Lacey Jennings coordinates networking for the National Education Association's National Center for Innovation(NCI). NCI has multiple project initiatives which focus on improving teaching and learning in our public schools. Since its inception in the late '80's NCI has been partnering with schools, school districts, and university-district collaboratives to learn more about the change process.
NCI learned early the importance of networking--electronic and face-to-face. In 1987, we created the School Renewal Network which linked all our sites along with educational researchers and staff. Our goal was to narrow the gap between education and practice. To build shared knowledge and generate new insights. SRN developed a culture of collegiality and support. Adopting the mantra, "A community in conversation about change." The spirit of SRN along with the mantra are caring NCI into a new generation of networking. In her role as network coordinator, Lacey, is coordinating the development of network infrastructure which offers a range of services and opportunities for the user.
Lacey holds a Master's degree in Education for George Mason University and has been working with the Center for almost five years.

Lacey Jennings
ljennings@nea.org 1201 16th Street,N.W. Washington, D.C. 20036 202 822 7893 Voice 202 822 7482 Fax


Sheryl Cormicle Knox

Sheryl Cormicle Knox
Cybrarian
Kellogg/ALOT Community Networking Initiative
1026 E. Kearsley
Flint, MI 48502
phone: (810) 232-7111 x214
email:
sherylc@sils.umich.edu

I am playing a pivotal role in an effort to equip, train, and energize librarians and community organizations in Flint, Michigan to create a WWW-based community network. Present and past collaborators include University of Michigan School of Information (UM-SI), Flint Public Library (FPL), Mideastern Michigan Library Cooperative (MMLC), Apple Computer, Library of Michigan, and the Community Stabilization and Revitalization Project (CSR).
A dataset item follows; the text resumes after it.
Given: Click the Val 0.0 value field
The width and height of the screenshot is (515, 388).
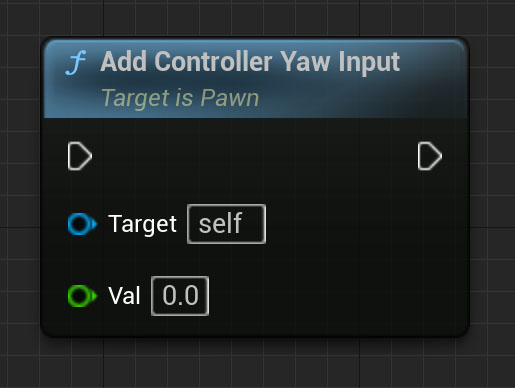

Hats I've worn include project administrator, trainer, webmaster, outreach coordinator and computer technician.
I grauduated in 1993 with an MILS from the University of Michigan School of Information and Library Studies and proudly use the title Cybrarian. Previously I have worked at the Consortium for International Earth Science Information Network (CIESIN) on the Great Lakes Regional Environmental Information System (GLREIS). I've also taught kindergarten in Los Angeles.


Teresa Hackler

Teresa Hackler is the Project Director for the Smart Valley, Inc. Public Access Network (PAN). In response to the high percentage of both technology have-nots and know-nots as a global issue, PAN provides free, high-speed Internet access at public kiosks throughout Silicon Valley. Central to this project is empowering citizens of this region through equal access to information and technology resources. The Smart Valley vision is to create an electronic community by developing an advanced information infrastructure and the collective ability to use it. Projects focus of facilitating the construction of a pervasive, high speed communications system and information services that will benefit all sectors of the community -- education, healthcare, local government, business and the home. The infrastructure Smart Valley implements will help transform the way we work, live and learn.
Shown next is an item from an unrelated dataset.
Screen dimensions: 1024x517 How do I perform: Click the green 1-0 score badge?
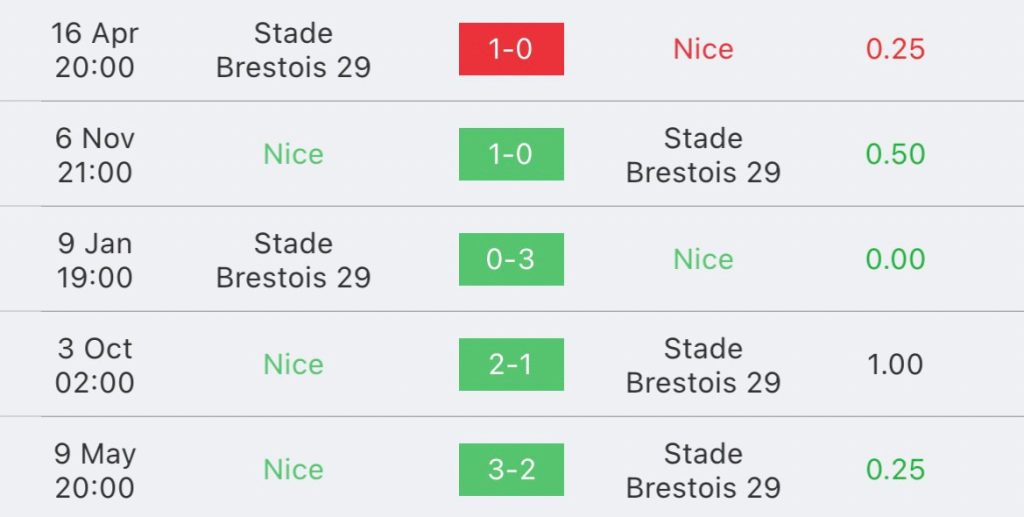[x=511, y=154]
Teresa Hackler, Project Director, Smart Valley, Inc.
2520 Mission College Blvd. Suite 202, Santa Clara, CA 95054
teresah@svi.org
(voice) 408-562-7785
(fax) 408-562-7677
Public Access Network: http://www.svi.org/pan.html
gopher.svi.org
info@svi.org


David Kennedy

David Kennedy is currently the service manager and lead network support technician at Integrity Networking Systems. David has been actively involved in the computer industry for the past twelve years. He has held positions as a technician, network administrator, and has owned his own P.C. sales business. David has a great deal of experience with Novell Netware, Microsoft Windows NT, and a wide variety of networking hardware and software.
Integrity Networking Systems is one of the fastest growing total solution providers of computer and networking products in the Southwest. Quality, commitment, and state-of-the-art products, combined with the technical knowledge to build effective solutions for a wide variety of customers has resulted in a growing list of satisfied clients.